■ Requirement ■
The line that contains "The width and" marks the start. Please set it down, with every later line of the data, exactly and without pictures.

■ Information shown ■

*-*-*

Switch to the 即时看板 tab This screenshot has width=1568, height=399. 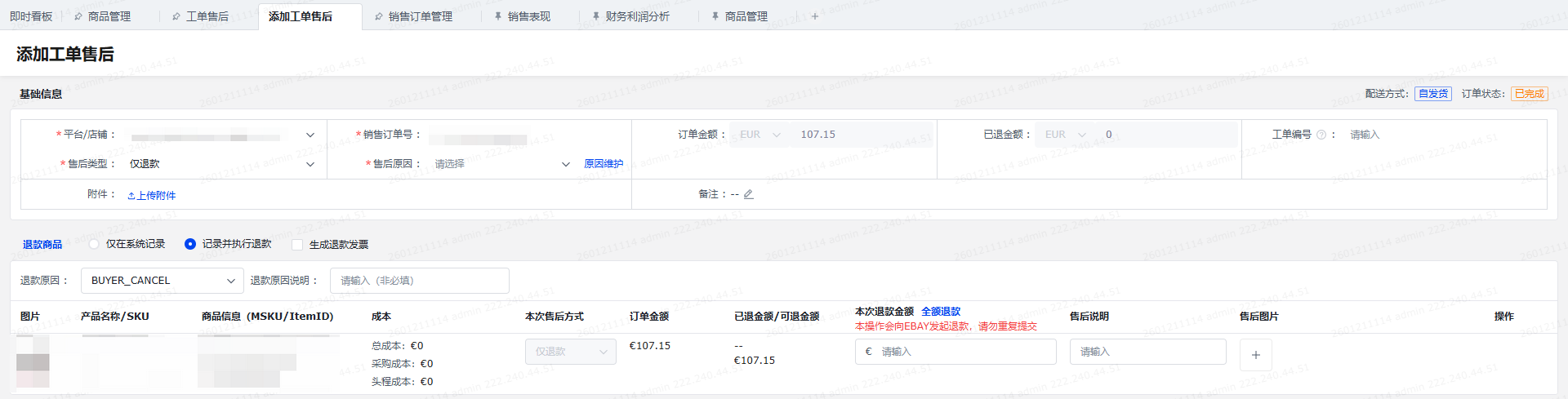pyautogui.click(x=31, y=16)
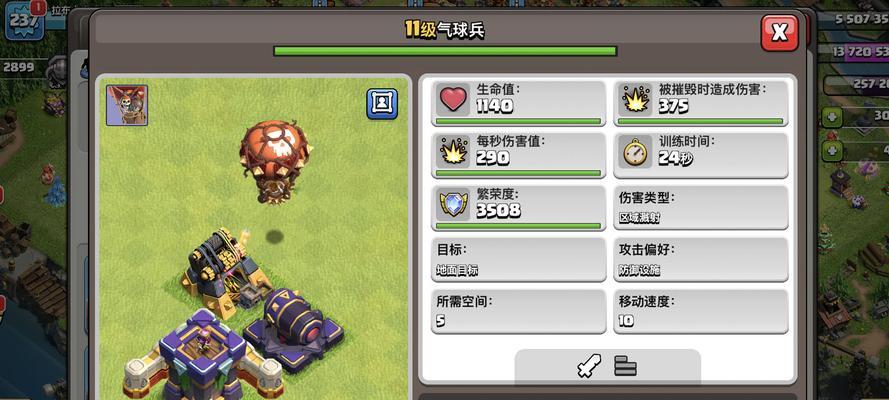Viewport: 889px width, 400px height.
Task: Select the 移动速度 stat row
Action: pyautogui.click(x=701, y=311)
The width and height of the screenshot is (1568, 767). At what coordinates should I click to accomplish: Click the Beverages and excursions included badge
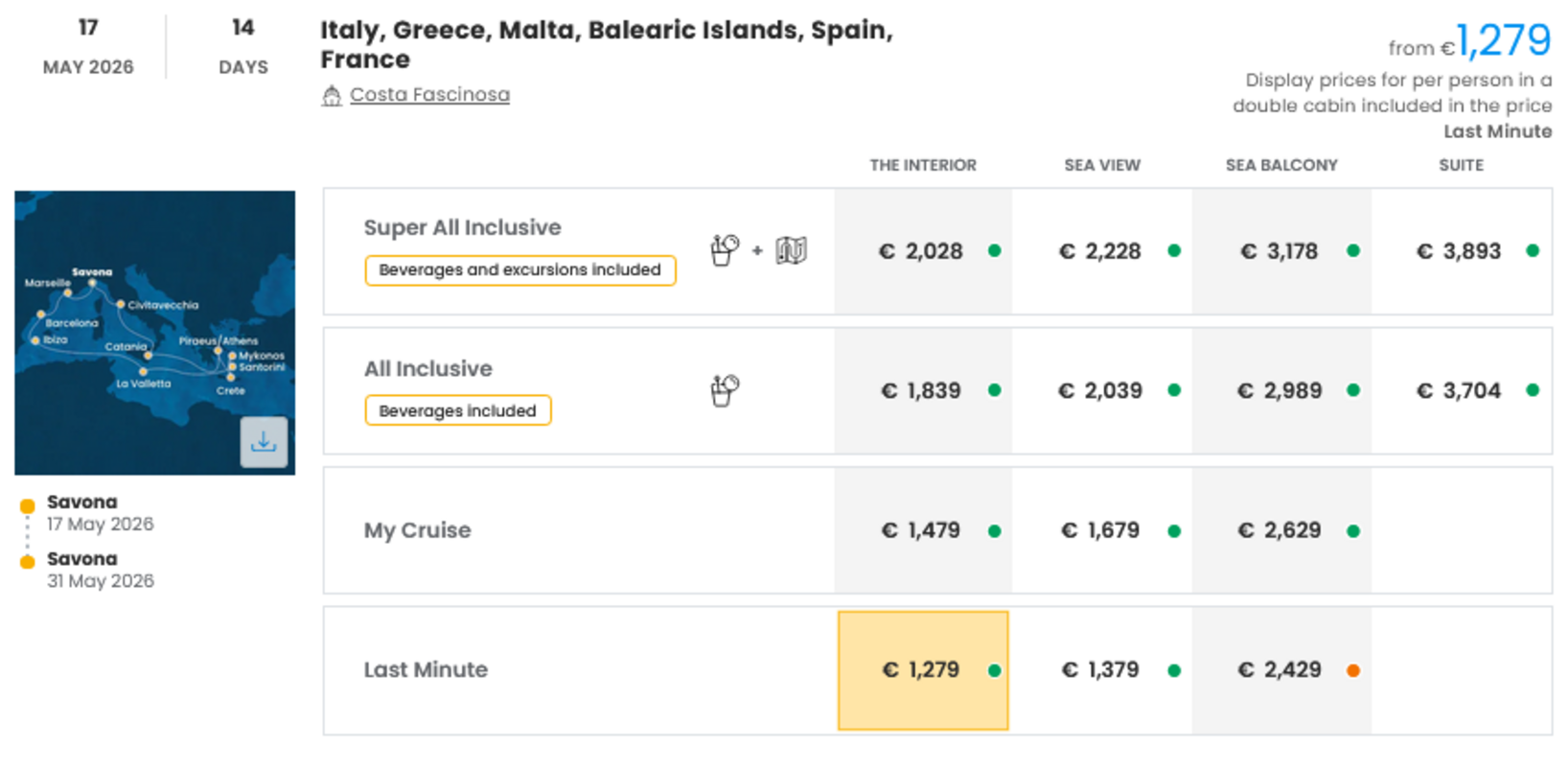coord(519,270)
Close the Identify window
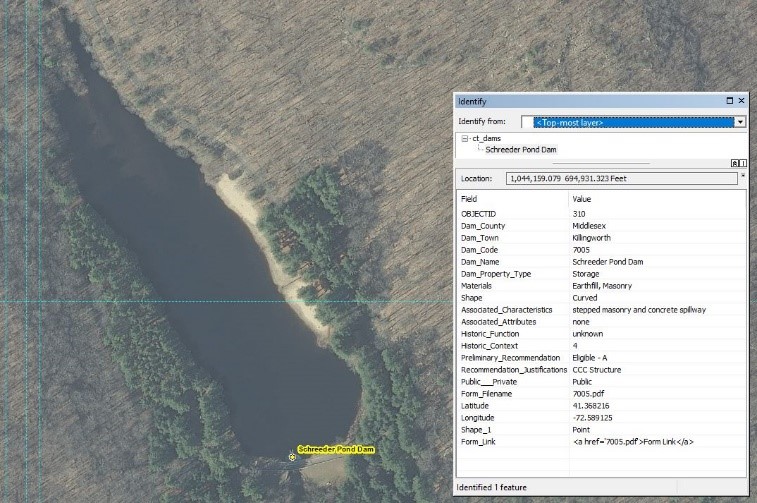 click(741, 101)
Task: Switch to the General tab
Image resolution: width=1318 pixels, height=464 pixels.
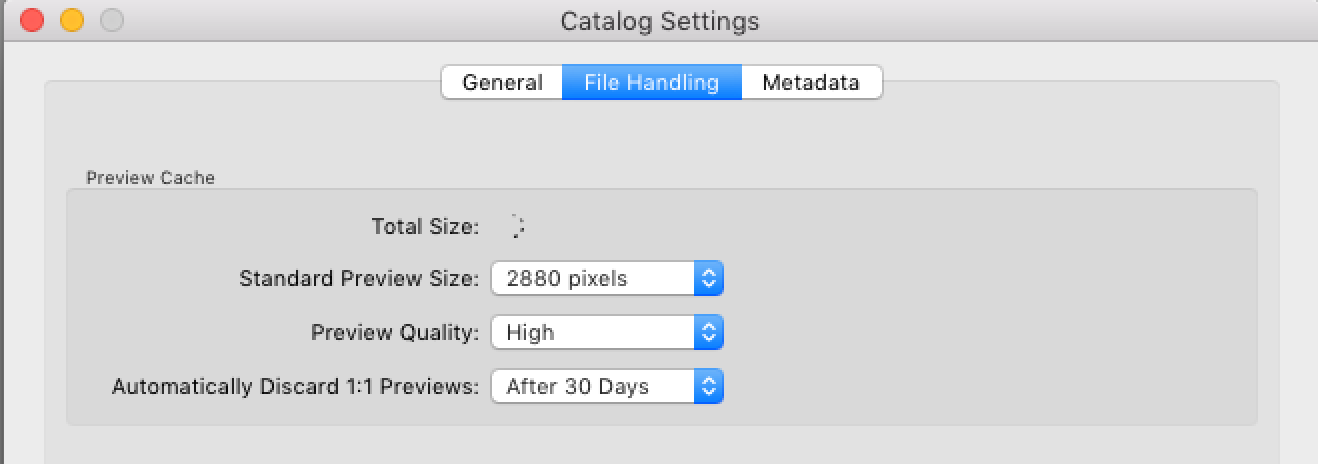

*-*-*

■ Exercise answer ■
The width and height of the screenshot is (1568, 767). At what coordinates should I click to accomplish: Click the Beverages and excursions included badge
coord(519,270)
Close the Identify window
 click(741, 101)
Task: Switch to the General tab
Image resolution: width=1318 pixels, height=464 pixels.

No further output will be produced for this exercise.